The user.md file is different. Hermes can update it as it learns things about you. For example, if you tell Hermes that you are a software engineer working on a specific project, that can become part of future context.
The memory.md file is broader. It is not only about you. It can contain workflows, facts, useful tool instructions, or other long-lived information that the agent should remember.
In addition to those files, Hermes appends recent message history, tool descriptions, skill descriptions, and, when configured, relevant external memory.
Context Compression
Long-running agents eventually hit context limits. Hermes handles that with context compression.
By default, Hermes checks whether the conversation has reached a configured threshold of the model context window. The default threshold is around 50%, although it can be adjusted when using smaller models or models with smaller context windows.

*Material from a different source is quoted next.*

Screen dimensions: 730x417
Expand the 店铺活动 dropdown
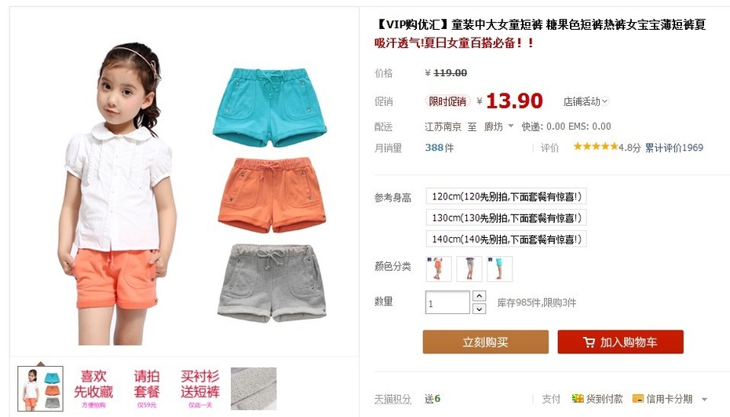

When the threshold is reached, Hermes summarizes the earlier conversation and replaces older messages with that summary. The summary keeps the useful state:
- the goal of the conversation
- completed actions
- active state
- blockers
- key decisions
- resolved questions
- relevant files
- previous summaries
- turns that still need to be incorporated
This is one of the most important patterns in practical agent architecture. The agent needs enough history to stay coherent, but it cannot keep every raw message forever.
The Gateway
The gateway is what lets Hermes talk through external messaging platforms.
For example, a gateway can connect Hermes to:
- Telegram
- Discord
- SMS
- Slack
Each provider has its own integration model. Some use webhooks. Others are polled. Hermes does not have one universal gateway that magically works with everything by default; each gateway needs to be configured.
For example, with Telegram you can run:
hermes setup gateway
Then you configure the Telegram integration and the identity that should be treated as the “home” user for that gateway.
The gateway does more than receive messages. It also has to map external messages into the format Hermes expects, find the right session history, build the context, and send the message into the agent loop.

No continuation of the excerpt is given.